At this meeting in Cairo I’ll be talking about the emerging role of radioembolization for hepatocellular carcinoma. This has been something that we have been working on for at least a decade now. The idea with every new treatment is to identify what patient population might benefit. After about, like I said, a decade, fifteen years, of work we’ve realised that Y-90 radioembolization can be applied at multiple stages of hepatocellular carcinoma. In patients with early disease you can think about curative application in small lesions that potentially are not resectable or ablatable and we have survivals of seven years median. In intermediate disease in patients where we might consider chemoembolization or something else we have median survival of 25 months treated with radioembolization and this is, to me, quite competitive to other standards of care therapy. And, very exciting, is in the patients with advanced disease, portal vein thrombosis, we have median survivals ranging from 14-16 months depending on the patient population. The better you select your patient, the better the outcome. In fact, the group from Milan has published 32 months’ median survival in patients with portal vein thrombosis if properly selected.
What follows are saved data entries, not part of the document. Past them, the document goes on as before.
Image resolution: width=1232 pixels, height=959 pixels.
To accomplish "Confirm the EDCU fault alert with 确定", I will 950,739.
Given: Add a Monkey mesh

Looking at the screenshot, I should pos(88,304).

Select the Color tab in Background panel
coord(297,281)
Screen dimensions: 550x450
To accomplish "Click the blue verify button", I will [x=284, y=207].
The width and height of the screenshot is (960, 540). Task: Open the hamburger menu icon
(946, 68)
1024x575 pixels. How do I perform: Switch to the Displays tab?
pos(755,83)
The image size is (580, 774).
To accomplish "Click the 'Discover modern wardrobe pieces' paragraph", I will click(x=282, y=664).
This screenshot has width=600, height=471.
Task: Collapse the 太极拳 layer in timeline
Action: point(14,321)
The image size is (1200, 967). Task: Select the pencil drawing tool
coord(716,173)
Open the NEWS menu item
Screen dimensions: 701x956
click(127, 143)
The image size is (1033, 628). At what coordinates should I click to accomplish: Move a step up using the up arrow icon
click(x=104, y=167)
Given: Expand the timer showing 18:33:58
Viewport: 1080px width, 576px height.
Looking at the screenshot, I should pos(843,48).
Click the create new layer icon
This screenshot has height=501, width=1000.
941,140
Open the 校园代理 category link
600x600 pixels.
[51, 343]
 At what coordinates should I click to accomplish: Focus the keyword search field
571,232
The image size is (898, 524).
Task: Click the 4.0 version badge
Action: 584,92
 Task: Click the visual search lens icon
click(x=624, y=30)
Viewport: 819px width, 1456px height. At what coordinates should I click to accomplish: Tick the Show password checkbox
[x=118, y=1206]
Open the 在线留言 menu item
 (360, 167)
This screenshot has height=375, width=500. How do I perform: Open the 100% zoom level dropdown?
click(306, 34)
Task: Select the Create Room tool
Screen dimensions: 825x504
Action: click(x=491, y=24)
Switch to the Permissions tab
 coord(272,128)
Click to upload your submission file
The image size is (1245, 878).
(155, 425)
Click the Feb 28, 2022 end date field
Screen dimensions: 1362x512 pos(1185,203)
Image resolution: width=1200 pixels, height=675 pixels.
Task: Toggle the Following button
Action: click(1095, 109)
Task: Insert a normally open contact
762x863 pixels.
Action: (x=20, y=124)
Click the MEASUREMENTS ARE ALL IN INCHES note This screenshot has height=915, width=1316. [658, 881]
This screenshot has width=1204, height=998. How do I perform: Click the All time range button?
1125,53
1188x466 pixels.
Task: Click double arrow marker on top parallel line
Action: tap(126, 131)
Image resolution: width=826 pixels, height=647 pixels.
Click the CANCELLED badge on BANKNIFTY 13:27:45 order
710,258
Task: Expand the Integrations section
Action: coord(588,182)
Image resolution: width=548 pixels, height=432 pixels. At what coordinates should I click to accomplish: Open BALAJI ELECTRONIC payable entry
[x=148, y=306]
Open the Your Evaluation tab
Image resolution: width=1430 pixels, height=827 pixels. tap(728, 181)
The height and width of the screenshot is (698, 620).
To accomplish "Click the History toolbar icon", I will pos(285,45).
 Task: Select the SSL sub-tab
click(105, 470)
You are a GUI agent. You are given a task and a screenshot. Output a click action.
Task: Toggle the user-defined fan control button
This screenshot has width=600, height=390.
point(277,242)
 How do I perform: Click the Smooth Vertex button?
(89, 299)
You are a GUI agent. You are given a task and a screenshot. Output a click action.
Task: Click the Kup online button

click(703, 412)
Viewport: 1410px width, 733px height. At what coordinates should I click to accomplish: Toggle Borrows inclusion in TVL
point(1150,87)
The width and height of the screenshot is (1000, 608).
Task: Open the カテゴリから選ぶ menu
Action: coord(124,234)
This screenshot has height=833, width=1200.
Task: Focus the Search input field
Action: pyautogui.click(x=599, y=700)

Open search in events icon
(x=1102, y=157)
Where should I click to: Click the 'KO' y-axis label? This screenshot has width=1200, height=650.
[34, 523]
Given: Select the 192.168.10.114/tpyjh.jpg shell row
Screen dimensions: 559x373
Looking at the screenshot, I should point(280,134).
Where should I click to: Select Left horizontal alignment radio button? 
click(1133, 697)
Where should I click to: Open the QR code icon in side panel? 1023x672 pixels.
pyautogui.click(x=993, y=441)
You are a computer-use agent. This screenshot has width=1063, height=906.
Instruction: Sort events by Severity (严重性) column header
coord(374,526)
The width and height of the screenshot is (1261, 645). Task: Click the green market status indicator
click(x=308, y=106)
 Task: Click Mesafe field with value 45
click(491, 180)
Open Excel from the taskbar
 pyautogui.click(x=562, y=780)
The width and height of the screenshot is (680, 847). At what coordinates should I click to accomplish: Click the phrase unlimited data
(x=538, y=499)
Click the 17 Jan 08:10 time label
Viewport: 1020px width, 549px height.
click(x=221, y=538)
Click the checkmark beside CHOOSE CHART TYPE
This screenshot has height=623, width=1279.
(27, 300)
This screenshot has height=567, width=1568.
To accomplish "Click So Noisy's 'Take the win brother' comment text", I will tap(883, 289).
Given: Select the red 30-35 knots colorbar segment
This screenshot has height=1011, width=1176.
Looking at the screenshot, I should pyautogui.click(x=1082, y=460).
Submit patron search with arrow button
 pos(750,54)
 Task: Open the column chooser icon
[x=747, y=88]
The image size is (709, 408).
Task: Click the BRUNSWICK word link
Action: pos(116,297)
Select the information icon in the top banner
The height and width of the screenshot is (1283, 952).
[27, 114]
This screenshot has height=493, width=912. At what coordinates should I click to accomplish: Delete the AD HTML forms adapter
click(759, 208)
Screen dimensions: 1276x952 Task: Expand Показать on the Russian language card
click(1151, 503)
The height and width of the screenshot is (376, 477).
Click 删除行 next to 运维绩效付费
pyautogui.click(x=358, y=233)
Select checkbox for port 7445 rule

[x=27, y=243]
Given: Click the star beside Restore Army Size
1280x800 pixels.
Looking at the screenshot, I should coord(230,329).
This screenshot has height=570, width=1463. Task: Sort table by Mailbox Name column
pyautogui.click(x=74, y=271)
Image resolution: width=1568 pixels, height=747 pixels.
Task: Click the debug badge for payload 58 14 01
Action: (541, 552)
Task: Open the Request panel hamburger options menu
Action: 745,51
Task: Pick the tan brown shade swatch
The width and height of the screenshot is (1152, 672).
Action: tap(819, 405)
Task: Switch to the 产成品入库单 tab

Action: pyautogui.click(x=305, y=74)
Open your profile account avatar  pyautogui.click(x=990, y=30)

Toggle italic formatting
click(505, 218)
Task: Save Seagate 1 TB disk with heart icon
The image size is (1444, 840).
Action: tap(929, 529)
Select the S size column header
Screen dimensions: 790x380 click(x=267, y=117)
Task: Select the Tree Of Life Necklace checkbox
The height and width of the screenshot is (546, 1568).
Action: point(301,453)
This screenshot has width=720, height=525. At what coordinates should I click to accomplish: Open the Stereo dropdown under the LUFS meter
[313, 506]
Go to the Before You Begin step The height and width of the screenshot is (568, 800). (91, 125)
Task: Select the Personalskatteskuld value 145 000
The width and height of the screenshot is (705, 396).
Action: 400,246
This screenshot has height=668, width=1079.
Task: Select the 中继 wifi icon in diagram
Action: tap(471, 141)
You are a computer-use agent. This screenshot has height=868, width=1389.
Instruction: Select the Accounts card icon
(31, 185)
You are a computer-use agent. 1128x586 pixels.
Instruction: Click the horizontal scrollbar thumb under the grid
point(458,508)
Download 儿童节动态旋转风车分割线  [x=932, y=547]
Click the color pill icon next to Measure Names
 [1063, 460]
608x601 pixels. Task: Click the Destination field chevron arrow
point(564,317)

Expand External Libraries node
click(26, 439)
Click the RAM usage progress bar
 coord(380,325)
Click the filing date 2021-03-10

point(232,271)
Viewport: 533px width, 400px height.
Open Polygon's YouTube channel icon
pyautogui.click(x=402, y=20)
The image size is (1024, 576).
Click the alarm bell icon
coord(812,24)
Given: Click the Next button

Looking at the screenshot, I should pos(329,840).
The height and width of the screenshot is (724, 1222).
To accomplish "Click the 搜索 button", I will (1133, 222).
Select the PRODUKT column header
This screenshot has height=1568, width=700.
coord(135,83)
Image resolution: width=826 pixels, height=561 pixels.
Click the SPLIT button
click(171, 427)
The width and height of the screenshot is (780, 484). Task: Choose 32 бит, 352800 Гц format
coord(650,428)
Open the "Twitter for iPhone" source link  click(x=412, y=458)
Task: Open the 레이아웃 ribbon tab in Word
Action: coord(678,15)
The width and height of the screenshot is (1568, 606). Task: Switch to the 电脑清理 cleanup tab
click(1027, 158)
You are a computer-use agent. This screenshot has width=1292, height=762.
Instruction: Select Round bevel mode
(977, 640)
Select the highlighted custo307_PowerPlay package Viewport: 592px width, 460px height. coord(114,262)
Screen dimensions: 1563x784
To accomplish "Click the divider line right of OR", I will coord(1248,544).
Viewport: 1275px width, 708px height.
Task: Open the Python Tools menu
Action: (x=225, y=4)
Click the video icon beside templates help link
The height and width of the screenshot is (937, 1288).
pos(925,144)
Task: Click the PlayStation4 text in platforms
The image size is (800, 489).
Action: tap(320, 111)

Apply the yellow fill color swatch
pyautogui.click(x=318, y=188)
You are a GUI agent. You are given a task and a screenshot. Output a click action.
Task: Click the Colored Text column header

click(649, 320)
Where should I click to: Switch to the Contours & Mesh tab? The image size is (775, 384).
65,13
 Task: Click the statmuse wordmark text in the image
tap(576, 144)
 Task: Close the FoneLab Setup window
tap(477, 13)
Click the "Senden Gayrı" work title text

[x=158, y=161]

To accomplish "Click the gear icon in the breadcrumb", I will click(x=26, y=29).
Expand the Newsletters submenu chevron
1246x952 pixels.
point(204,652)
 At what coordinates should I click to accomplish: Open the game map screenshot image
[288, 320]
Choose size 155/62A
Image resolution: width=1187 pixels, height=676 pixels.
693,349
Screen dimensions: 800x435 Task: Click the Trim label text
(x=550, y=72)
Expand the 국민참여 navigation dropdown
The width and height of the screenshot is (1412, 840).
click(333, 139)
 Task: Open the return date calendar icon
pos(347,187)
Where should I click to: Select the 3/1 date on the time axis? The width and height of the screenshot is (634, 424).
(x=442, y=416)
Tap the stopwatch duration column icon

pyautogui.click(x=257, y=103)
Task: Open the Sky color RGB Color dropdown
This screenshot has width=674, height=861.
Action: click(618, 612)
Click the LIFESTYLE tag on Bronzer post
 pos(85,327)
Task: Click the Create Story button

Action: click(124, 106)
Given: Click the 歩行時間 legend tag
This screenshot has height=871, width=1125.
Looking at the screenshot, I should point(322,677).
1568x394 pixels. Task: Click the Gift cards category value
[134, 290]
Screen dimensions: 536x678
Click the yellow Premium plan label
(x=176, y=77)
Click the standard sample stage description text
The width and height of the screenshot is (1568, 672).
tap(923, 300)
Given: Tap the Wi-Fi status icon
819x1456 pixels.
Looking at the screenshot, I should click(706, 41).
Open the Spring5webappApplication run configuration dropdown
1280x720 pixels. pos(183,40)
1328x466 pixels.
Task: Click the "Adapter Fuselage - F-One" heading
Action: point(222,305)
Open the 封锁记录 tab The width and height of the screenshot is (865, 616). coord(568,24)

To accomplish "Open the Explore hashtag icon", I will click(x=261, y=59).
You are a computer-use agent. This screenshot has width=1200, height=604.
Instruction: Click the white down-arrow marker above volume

So what we think is radioembolization can be applied in multiple settings. Very exciting in terms of new treatments now and new paradigms is to think about accelerating the process of Y-90, minimising the need of multiple treatments for patients and multiple procedures. So one of the advancements for us has been the same day radioembolization where you can do the entire process – the mapping angiogram, the embolization and the treatment – in one day. In fact, we’ve even gone to discussing the one hour Y-90 where patients come in, we treat them with a Y-90, do not perform any embolization or any lung shunt study, because if you have very small tumours that test is not necessary. So we’ve gone from a procedure that was very complex a decade ago to something that can be streamlined to an hour or less in properly selected patients.
I would say that in terms of research and excitement the most exciting stuff is to think about combining Y-90 with systemic therapies. There are now many systemic agents available – lenvatinib and cabozantinib and regorafenib and all types of other agents. But interestingly the immunotherapies are also very interesting. I think combining Y-90 with nivolumab or pembrolizumab or durvalumab or all these other things are things that we need to look at because the idea is advanced patients may benefit from multiple types of treatment and combining Y-90 with the immunotherapies is something that’s very exciting.
So, overall, a lot of excitement. I’m happy to be here in Cairo to discuss this with my colleagues at IGILUC and hope I get to come back next year.